Nasza Loteria SR - pasek na kartach artykułów

Wioletta Frankiewicz: - Udział w igrzyskach to ogromne przeżycie

Dorota Kułaga
Olimpijka Wioletta Frankiewicz z mężem Pawłem. Obecnie mieszkają w Krzeszowicach.
Olimpijka Wioletta Frankiewicz z mężem Pawłem. Obecnie mieszkają w Krzeszowicach. Dorota Kułaga
Wioletta Frankiewicz, była zawodniczka między innymi STS Skarżysko-Kamienna, obecnie AZS AWF Kraków to jedna z najbardziej utytułowanych lekkoatletek w historii Kielecczyzny. Rozmawialiśmy z nią o startach na igrzyskach olimpijskich i obecnym życiu.

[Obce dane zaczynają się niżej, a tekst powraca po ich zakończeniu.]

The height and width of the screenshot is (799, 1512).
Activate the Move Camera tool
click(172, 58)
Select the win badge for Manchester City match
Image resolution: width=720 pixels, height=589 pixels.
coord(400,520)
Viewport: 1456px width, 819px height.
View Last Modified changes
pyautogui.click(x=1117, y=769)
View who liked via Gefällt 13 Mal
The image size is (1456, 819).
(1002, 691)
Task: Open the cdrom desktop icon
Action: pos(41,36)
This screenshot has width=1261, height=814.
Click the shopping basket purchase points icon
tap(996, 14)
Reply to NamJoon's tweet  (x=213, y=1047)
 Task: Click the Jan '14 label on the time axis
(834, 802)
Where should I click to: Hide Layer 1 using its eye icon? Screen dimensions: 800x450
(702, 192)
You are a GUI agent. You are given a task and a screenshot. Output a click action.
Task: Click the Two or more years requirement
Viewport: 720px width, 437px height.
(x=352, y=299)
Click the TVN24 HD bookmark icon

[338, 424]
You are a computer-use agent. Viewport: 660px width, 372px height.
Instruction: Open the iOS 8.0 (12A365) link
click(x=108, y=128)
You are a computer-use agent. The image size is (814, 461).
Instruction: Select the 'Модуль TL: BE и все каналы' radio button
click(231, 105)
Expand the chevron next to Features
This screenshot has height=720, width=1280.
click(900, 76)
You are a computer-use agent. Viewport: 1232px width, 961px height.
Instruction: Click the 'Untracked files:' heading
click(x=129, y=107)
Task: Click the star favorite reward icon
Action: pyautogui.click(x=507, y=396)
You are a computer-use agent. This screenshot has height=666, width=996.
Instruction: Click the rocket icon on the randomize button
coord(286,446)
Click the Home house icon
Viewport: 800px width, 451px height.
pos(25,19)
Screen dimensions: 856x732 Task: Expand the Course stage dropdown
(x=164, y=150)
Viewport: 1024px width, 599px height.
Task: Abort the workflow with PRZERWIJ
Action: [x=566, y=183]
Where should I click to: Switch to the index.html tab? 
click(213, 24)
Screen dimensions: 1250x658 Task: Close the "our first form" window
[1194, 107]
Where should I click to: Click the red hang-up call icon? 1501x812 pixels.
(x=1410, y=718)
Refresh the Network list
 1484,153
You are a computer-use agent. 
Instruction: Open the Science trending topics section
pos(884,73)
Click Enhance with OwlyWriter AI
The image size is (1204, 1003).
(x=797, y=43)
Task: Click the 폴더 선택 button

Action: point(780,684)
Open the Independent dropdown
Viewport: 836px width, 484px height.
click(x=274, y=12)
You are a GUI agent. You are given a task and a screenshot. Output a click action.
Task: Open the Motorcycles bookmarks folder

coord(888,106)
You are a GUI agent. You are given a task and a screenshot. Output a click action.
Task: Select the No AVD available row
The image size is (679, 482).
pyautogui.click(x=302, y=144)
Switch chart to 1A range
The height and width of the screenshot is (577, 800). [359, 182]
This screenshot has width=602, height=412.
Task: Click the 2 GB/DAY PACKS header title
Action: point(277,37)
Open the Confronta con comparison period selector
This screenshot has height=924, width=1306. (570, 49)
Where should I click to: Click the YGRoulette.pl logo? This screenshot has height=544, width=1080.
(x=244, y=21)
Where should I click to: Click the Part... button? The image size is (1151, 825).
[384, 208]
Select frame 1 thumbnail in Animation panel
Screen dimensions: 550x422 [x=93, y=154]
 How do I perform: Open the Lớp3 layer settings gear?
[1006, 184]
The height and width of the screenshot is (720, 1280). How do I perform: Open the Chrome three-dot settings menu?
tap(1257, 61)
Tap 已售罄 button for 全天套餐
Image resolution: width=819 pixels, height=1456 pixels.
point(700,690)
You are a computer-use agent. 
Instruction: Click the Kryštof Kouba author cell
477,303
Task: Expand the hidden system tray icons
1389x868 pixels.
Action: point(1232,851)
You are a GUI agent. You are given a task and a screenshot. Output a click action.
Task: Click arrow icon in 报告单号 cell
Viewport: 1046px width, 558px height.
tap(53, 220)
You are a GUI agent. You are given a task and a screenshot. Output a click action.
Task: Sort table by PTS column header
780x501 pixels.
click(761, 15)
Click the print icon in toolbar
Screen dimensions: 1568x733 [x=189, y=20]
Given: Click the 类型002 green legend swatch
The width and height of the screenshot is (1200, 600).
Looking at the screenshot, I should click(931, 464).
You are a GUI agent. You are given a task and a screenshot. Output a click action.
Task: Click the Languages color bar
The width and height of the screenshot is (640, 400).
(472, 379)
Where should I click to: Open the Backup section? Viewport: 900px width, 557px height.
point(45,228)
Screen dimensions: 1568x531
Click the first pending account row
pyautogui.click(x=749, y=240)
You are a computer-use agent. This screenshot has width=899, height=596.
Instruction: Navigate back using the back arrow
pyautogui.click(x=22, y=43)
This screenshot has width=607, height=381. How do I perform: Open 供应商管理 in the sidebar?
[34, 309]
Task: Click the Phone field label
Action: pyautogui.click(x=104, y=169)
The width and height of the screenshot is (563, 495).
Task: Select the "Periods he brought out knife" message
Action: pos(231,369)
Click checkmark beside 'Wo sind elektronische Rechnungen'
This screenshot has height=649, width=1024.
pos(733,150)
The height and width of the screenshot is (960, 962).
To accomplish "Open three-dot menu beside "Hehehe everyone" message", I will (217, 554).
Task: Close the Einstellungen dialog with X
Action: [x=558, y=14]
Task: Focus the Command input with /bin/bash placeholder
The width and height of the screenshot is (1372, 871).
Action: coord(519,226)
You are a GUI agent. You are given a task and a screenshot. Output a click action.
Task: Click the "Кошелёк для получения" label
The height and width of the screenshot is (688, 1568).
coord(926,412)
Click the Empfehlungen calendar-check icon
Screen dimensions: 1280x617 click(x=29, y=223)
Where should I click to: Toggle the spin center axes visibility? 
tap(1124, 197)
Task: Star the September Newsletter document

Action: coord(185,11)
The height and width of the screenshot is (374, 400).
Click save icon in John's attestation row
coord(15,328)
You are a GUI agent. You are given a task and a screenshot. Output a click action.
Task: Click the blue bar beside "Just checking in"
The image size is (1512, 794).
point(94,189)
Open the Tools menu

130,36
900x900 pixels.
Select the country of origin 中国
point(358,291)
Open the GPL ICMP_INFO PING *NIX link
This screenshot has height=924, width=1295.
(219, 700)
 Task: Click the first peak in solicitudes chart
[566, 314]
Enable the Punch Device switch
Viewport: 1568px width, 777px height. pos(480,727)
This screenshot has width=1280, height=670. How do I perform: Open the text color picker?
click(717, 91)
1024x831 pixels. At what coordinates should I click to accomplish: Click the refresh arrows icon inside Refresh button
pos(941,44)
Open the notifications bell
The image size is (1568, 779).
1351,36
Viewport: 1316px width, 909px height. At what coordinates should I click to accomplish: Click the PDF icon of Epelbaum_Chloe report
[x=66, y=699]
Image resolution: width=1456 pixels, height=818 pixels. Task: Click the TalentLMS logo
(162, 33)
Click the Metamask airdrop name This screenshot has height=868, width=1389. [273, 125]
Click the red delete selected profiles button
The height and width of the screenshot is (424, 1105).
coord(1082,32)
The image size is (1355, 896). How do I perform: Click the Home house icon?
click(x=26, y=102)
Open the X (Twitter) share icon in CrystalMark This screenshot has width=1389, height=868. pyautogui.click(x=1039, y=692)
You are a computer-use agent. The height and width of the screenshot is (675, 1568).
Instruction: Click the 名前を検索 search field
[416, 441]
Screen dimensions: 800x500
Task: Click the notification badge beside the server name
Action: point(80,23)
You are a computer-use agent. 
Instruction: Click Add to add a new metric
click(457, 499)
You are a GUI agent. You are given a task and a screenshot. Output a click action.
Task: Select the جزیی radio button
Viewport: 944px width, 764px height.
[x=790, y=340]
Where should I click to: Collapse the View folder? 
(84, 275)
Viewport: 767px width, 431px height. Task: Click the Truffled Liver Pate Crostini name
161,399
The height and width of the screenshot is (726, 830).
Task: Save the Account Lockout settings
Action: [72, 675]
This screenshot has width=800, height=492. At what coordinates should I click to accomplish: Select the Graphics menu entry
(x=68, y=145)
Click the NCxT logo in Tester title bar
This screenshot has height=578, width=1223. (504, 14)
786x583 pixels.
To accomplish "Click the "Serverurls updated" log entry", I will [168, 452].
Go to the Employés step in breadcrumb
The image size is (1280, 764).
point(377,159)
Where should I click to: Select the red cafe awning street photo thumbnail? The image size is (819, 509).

Co szczególnie utkwiło Ci w pamięci z igrzysk?
Atmosfera. To coś niesamowitego. Na początku ważny jest udział w tej imprezie, a później określa się już cele sportowe. Udział w olimpiadzie jest przeżyciem nie do opisania. Powiedziałabym, że jest to mistyczne przeżycie. Współczuję sportowcom, którzy nigdy nie mieli okazji być na igrzyskach, poczuć tej atmosfery i zobaczyć, jak wygląda życie w wiosce olimpijskiej. Solidarność sportowców, ich jedność można częściowo porównać do tego, co przeżywali młodzi ludzie podczas 31. Światowych Dni Młodzieży. Oczywiście, to były duchowe przeżycia, ale tę niezwykłą serdeczność, życzliwość można porównać do pobytu w wiosce olimpijskiej.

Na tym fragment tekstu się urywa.